As promised, we just released a minor maintenance release 1.7.5 that addresses a singular bug with the textile plugin preventing some plugin operations, but only on PHP < 5.3 servers. So if you are running a recent PHP version (like you should...) you will be unaffected by this issue and don't need to upgrade.

The only other change to the previous release is that the spamblock plugin will now add required fields to comments (the comment and the comment's author) when installed for the first time.

Have a nice weekend and greetings from our team :)

Serendipity 1.7.4 has just been released, addressing a few PHP 5.3+ compatibility issues for plugins and libraries, the most relevant changes are::

• Updated textile plugin for PHP 5.3+ compatibility
• Updated spamblock captcha creation for PHP 5.3+
• Updated Smarty library
• Improved .htaccess "deny" method for the Spamblock plugin

You can upgrade as usual by downloading the release files and uploading them to your webspace.

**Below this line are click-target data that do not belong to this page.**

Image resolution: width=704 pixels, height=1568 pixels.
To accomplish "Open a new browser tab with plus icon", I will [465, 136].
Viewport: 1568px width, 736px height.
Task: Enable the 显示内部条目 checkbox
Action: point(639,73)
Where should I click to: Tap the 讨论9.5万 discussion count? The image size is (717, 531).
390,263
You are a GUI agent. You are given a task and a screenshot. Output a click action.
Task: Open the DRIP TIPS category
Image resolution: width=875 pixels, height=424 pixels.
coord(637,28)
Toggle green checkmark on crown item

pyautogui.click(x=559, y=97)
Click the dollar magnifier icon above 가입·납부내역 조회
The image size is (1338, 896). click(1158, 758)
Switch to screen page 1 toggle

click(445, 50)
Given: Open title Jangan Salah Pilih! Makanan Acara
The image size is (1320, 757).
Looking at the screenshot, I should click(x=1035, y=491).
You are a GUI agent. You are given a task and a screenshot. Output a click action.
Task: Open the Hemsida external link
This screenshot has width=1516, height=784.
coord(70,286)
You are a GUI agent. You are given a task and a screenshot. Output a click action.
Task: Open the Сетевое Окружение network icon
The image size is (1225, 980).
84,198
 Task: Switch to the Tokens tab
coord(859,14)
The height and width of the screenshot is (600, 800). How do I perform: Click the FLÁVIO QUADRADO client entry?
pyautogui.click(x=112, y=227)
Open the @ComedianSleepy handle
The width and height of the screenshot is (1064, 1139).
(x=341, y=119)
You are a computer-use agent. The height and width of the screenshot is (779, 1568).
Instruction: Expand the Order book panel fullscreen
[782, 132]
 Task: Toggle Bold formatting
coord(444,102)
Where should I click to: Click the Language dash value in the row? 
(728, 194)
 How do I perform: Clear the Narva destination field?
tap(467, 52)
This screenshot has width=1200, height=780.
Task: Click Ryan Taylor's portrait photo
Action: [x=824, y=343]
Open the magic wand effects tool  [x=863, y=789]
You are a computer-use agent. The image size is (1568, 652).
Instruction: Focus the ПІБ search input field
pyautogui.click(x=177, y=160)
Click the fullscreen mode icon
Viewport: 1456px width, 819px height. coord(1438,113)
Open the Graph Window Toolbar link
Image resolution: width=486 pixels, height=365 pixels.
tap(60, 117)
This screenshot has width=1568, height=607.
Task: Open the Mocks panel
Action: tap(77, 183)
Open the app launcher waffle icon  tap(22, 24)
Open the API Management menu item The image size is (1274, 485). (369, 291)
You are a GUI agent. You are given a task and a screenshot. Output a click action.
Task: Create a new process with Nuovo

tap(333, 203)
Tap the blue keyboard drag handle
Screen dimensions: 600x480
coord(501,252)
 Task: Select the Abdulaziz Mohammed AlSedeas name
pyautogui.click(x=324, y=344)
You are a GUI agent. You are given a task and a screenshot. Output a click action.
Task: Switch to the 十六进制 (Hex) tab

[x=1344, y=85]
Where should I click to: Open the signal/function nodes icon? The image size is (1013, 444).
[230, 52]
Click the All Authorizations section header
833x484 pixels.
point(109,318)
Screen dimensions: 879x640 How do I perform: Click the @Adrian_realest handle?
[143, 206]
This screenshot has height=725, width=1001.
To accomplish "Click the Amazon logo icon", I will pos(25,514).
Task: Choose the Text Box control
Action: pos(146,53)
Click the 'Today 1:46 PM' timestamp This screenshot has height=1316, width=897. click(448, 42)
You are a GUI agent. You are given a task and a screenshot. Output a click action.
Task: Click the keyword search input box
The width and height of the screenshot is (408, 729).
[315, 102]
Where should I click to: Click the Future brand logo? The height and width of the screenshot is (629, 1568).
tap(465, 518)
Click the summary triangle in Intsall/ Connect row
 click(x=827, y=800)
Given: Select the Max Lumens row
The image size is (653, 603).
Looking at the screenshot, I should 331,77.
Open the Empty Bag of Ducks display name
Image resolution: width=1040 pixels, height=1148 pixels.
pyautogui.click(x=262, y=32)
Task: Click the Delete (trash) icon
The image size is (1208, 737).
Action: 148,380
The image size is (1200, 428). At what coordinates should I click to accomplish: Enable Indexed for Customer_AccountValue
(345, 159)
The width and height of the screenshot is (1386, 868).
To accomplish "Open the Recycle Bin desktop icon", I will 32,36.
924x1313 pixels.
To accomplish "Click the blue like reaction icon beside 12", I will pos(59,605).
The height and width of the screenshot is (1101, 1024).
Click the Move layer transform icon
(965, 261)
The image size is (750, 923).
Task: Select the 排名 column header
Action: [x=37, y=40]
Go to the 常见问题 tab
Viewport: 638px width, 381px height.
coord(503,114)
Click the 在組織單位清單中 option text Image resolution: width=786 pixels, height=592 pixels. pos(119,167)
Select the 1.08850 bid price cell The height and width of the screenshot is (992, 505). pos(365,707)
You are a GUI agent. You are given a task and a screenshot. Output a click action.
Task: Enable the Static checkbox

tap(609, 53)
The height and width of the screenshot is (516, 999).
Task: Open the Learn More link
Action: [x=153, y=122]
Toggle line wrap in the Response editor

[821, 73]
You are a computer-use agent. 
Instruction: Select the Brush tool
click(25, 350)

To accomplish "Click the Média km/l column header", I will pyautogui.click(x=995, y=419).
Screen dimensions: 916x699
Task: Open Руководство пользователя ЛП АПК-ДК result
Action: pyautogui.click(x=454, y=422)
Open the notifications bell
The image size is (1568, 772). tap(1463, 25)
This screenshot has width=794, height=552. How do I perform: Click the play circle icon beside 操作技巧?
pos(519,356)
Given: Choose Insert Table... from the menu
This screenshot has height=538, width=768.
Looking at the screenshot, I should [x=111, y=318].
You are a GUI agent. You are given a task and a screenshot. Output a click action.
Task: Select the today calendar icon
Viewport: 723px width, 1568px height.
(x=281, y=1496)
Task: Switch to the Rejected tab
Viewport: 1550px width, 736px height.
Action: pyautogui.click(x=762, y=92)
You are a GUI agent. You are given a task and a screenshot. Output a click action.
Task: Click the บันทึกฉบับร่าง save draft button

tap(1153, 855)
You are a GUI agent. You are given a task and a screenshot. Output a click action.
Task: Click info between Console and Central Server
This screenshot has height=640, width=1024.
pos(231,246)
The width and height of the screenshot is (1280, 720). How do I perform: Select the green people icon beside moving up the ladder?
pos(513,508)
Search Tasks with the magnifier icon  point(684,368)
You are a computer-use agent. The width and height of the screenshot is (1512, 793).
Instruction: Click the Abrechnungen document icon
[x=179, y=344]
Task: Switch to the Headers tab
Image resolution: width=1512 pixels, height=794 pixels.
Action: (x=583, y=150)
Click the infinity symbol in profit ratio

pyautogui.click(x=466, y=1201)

PLEASE NOTE - Due to a bug in the textile plugin, it currently requires PHP 5.3 to operate. Also, loading the list of plugins in environments with PHP < 5.3 can fail. We are working on an update and will release this fix in 1.7.5.

Have fun using Serendipity, and thanks to users who report issues like these to the forums, and of course to our hardworking developers like Yellowled, mattsches, onli and Ian who quickly address these issues (says Garvin, who was on winter vacation *g*).